===== 本文

見出し画像

息子と早朝ウォーキング


「今日は、どうする?」


間。


この「間」に、私は察する。


こりゃ、、、行かねぇな。


「今日はやめとくー」


ほらね。
息子のことなら、もはや「間」でわかっちゃう。


月曜日って、大人でも億劫になるからね、わかるよ。それに鼻水出てるしね。


ヨシッ
本日居場所には行かないday


私の脳内はカチッとその方向で予定を組み始める。
時刻は7:00。
弟の幼稚園は代休だ。
夫のお弁当はもう作った。
居場所に行かないとなると急ぐ必要もない。


早朝ウォーキング行っちゃうか


運動不足気味なので、隙あらばウォーキングに行くようにしている。
夫の出勤時刻は8:00だから、それまでに帰宅すればいい。
そうと決まればさっそく柔軟だ!


この季節、ウォーキング前に柔軟をして脚を動かしておかないと、血行が良くなるのか脚が猛烈に痒くなる。


私は柔軟を始めた。


するとさっそく息子から「何で柔軟しているの?」と、お探りが入る。


「お母さん、ウォーキング行ってくるわ!」
「・・・ウォーキングってどうなの?」
「気持ちいいよー!朝のウォーキングは特にね!音楽聴きながらさぁ、歩くわけよ!最っ高なんだよねーーー」

==========
===== 提供データ

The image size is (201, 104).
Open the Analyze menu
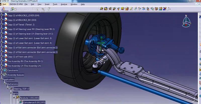click(x=64, y=4)
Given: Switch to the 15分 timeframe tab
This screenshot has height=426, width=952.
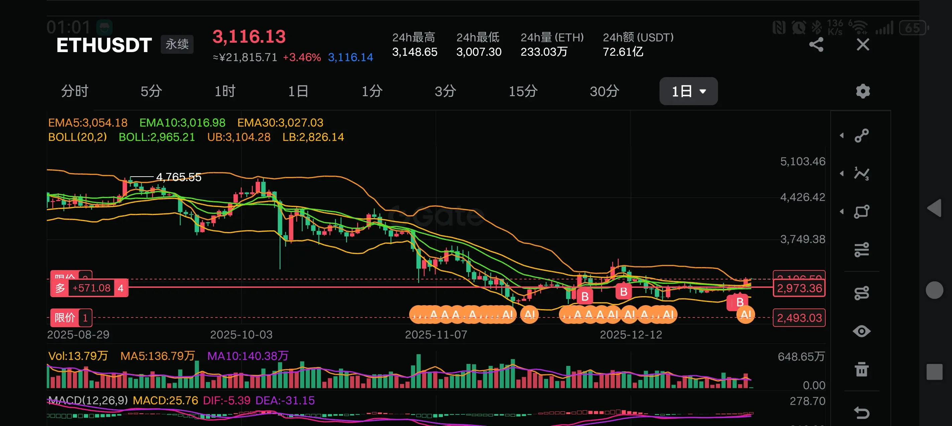Looking at the screenshot, I should pyautogui.click(x=523, y=91).
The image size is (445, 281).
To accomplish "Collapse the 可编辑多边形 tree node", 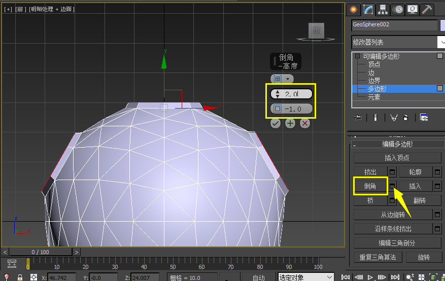I will point(358,56).
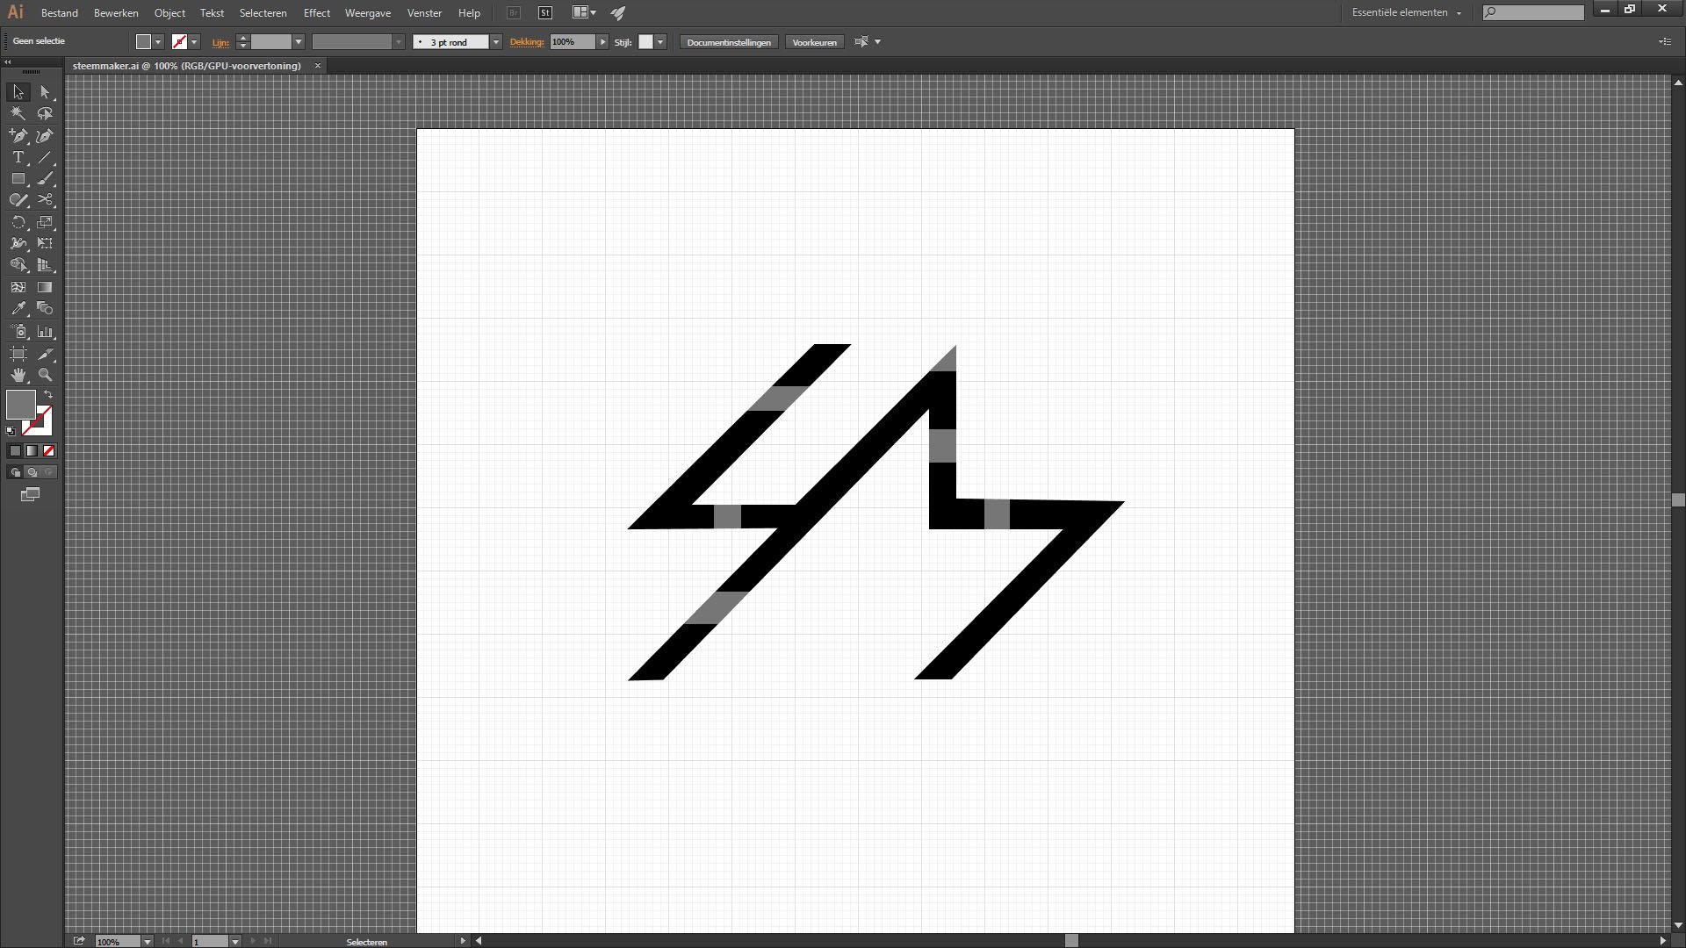Select the Rotate tool

pyautogui.click(x=18, y=222)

==========

* **問題**
息子との早朝ウォーキングを描いた本文を、最後の一文の後から書き継いでください。

* **解答例**
「何聴いてるの?」
「最近は、Mrs. GREEN APPLEかな!」


と会話しつつ、私はせっせと柔軟を進める。


間。


この「間」に、私は察する。


こりゃ、、、ついてくるな。


「僕も行く!」


ほらね。
わかっちゃうのよ、もう。
「間」でわかっちゃうアータのことは。
正直言うとさ、ウォーキングとかさ、サッサカサッサカ歩きたいんだけどね。結構ひとりウォーキングってリフレッシュになるんだけどね。



はい!よろこんで!

時刻は7:15。
アカン!急がねば。
私のウォーキングコースは約30〜40分。
彼は私のスピードについて来られるだろうか。



いつものように右耳だけにイヤホンをつける。
今日は息子の左耳にもイヤホンをつけてあげた。
ニヤつく息子。
嬉しそうだ。
玄関の鏡の所で、ピョンと跳ねた寝癖を気にしていたが、私はすかさずダウンのフードを息子の頭にかぶせ、ほら!行くよ!と、玄関の扉を開けた。


BGMは



手を繋いでくる息子。
外で歩く時はまだ必ず繋いでくる。
息子の手は温かい。




「ほらー!空見てごらーん!!」


私は立ち止まり空の写真を撮る。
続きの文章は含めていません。